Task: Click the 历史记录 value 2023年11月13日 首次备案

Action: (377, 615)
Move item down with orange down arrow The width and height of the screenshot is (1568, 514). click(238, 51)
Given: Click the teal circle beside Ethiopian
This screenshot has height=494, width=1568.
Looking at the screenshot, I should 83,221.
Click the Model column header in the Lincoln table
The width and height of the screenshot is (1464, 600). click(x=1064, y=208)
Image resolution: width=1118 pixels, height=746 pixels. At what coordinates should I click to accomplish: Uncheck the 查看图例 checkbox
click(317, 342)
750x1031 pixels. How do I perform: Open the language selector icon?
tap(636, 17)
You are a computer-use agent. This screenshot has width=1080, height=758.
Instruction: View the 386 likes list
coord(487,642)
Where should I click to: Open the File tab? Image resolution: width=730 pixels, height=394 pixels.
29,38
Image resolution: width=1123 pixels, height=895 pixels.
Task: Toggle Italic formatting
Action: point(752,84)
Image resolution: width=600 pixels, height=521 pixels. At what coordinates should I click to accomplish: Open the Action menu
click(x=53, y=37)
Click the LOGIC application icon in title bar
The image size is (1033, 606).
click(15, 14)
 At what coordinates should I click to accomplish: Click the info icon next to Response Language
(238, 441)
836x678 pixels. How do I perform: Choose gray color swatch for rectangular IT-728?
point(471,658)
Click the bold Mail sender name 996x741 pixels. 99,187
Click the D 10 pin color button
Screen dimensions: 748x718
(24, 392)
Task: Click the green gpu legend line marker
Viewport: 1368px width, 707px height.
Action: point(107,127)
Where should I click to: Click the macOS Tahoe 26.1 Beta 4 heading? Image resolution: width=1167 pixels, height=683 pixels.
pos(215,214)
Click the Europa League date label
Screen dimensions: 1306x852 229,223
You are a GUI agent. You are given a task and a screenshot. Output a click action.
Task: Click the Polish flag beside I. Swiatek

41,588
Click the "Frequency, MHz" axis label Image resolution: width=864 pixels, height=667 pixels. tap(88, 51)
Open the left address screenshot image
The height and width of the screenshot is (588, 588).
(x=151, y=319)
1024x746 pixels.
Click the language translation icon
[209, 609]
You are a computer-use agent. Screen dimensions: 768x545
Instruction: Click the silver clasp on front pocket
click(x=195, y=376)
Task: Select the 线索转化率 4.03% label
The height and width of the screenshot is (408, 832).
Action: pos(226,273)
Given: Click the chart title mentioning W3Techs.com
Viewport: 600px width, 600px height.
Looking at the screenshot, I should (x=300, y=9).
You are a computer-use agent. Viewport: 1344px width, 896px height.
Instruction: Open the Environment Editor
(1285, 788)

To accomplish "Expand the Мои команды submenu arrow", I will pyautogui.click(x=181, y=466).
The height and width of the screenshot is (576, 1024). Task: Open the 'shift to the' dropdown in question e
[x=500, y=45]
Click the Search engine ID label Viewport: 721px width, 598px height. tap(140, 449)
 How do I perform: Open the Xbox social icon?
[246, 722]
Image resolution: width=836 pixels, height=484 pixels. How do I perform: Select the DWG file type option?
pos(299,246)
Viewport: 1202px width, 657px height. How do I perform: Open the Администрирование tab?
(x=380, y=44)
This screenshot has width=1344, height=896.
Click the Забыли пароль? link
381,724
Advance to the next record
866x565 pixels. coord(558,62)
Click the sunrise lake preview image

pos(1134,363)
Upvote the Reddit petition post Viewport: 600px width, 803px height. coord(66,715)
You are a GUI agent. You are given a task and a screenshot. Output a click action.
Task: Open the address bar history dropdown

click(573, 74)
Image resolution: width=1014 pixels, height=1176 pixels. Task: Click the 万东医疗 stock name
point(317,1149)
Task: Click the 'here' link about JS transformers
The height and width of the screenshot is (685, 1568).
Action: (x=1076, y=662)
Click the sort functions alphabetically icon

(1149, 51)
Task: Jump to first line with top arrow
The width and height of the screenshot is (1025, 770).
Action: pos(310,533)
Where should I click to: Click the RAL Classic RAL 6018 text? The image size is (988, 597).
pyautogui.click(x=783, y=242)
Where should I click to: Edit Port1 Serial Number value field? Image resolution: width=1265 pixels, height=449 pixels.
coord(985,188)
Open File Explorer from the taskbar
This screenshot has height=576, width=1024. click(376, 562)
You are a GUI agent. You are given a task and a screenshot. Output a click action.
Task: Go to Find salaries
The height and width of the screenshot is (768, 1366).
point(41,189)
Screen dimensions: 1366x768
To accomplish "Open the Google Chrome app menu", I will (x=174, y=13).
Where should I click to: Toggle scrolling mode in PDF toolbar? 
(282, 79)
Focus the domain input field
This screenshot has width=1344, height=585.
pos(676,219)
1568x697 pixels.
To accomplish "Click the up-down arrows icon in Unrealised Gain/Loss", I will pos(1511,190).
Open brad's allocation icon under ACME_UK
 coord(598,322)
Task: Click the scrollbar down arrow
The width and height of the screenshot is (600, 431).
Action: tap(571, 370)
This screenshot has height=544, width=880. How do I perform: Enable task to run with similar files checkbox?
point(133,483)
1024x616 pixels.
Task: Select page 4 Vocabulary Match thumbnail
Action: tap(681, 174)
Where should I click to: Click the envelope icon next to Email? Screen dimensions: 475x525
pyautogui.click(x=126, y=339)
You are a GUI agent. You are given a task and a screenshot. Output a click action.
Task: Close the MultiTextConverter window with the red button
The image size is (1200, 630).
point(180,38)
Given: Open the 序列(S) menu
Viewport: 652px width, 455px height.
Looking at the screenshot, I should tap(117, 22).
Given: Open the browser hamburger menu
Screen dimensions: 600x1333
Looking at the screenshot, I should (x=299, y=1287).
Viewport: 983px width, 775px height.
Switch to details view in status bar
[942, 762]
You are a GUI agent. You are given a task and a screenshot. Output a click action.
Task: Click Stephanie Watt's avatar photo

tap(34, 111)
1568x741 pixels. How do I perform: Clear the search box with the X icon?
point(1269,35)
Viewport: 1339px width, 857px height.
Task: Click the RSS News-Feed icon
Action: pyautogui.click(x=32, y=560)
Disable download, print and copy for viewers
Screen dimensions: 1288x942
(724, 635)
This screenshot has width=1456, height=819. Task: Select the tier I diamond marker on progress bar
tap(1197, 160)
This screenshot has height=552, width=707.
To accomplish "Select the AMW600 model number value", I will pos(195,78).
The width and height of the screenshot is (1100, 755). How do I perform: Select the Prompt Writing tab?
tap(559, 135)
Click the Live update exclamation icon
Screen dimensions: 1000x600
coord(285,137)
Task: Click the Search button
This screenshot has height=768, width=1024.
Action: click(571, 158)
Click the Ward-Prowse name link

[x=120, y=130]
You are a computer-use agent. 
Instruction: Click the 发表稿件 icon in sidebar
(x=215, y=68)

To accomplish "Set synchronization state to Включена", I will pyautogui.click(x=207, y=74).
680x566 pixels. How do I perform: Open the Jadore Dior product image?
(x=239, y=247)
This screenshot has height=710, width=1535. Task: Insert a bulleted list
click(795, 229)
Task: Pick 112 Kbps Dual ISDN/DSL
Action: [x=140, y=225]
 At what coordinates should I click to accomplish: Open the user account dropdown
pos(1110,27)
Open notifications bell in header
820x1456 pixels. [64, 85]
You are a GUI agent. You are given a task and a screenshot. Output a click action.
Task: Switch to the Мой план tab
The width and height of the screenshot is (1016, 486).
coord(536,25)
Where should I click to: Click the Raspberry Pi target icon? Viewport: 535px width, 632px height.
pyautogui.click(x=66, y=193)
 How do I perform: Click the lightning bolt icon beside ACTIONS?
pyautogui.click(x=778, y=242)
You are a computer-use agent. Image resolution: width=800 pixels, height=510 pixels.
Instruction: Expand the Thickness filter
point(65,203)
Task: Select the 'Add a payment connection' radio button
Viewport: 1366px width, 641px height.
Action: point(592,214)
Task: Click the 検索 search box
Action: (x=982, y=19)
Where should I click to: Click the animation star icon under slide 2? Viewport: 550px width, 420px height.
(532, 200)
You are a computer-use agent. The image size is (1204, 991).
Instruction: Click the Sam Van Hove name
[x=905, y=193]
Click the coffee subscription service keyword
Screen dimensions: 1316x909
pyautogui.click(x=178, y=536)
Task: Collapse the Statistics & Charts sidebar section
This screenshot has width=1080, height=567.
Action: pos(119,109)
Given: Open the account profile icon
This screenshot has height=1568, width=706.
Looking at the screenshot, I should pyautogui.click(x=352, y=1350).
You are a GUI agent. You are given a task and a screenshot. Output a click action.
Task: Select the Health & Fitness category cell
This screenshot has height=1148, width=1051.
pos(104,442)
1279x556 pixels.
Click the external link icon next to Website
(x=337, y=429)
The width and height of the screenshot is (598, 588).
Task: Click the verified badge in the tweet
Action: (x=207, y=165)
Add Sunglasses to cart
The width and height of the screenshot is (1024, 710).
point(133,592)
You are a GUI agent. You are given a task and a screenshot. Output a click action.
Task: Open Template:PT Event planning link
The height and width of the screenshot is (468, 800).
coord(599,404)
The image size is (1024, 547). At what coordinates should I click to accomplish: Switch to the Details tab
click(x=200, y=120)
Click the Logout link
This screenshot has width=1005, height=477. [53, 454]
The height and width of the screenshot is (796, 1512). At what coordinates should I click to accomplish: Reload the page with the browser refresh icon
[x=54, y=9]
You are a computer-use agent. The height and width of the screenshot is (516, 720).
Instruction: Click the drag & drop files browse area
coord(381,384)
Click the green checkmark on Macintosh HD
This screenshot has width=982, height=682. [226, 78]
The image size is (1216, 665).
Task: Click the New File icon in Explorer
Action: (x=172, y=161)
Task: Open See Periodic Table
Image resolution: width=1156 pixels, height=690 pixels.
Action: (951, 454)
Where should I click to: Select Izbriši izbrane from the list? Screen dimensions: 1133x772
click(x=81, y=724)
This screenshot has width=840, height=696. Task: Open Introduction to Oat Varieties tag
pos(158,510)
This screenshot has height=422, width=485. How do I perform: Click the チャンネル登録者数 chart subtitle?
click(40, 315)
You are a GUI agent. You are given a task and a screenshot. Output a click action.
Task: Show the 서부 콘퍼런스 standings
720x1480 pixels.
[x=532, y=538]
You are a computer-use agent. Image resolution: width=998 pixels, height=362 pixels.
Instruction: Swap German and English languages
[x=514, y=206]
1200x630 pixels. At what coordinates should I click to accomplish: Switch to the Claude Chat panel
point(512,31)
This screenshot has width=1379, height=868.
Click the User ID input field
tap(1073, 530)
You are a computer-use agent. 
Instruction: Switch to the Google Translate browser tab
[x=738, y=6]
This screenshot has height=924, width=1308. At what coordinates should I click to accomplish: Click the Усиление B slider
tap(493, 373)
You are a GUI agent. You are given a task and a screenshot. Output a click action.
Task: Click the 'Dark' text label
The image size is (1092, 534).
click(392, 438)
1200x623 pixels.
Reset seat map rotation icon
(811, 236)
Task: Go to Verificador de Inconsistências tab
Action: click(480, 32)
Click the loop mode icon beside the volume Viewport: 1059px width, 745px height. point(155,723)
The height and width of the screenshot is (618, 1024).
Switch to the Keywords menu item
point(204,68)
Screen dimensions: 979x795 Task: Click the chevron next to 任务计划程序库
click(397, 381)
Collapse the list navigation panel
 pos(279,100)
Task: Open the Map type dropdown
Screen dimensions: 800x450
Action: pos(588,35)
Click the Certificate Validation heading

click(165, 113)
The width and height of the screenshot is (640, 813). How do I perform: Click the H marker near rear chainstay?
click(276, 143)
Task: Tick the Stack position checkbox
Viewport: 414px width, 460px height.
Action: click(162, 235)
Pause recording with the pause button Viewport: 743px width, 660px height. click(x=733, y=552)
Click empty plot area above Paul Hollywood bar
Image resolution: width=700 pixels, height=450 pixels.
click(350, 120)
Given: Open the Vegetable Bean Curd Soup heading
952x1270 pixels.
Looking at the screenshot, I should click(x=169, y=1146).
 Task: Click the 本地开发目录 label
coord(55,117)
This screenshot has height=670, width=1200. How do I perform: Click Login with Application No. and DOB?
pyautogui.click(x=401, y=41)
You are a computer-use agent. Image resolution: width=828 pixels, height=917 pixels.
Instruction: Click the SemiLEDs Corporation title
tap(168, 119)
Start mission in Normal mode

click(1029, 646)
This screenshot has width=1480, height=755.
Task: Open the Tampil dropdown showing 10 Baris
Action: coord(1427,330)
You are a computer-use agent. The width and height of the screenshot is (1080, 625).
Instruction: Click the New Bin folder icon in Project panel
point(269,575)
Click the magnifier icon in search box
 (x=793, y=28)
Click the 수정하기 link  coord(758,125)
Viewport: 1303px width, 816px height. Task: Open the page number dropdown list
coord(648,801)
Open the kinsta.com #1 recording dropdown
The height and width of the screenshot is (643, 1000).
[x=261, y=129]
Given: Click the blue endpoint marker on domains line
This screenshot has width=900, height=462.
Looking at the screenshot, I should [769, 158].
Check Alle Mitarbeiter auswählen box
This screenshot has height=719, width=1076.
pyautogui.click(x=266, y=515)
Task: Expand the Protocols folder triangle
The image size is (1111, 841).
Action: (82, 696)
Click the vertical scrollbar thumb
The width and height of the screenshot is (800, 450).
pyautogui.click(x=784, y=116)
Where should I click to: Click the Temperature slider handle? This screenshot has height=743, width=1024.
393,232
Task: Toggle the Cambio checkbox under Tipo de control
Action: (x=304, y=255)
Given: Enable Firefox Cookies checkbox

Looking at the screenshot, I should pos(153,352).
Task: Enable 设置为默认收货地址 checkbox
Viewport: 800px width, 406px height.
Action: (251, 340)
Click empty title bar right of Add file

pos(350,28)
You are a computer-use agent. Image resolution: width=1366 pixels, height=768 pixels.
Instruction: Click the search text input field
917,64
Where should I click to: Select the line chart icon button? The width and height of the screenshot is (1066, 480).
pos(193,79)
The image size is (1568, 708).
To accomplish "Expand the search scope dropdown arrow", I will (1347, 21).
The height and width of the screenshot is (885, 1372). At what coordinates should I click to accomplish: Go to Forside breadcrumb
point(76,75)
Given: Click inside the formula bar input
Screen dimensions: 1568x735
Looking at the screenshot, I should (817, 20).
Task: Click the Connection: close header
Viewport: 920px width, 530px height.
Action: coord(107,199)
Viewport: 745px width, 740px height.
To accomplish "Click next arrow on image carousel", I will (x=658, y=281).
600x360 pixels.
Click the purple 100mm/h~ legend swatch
▬▬▬▬▬▬
_Directions_: Starting with the line above that holds "Instruction: Click the New" and stopping with the line that holds "Click the 수정하기", reproduce each line exactly, omitting all other lines.

_Response_:
Instruction: Click the New Bin folder icon in Project panel
point(269,575)
Click the magnifier icon in search box
 (x=793, y=28)
Click the 수정하기 link  coord(758,125)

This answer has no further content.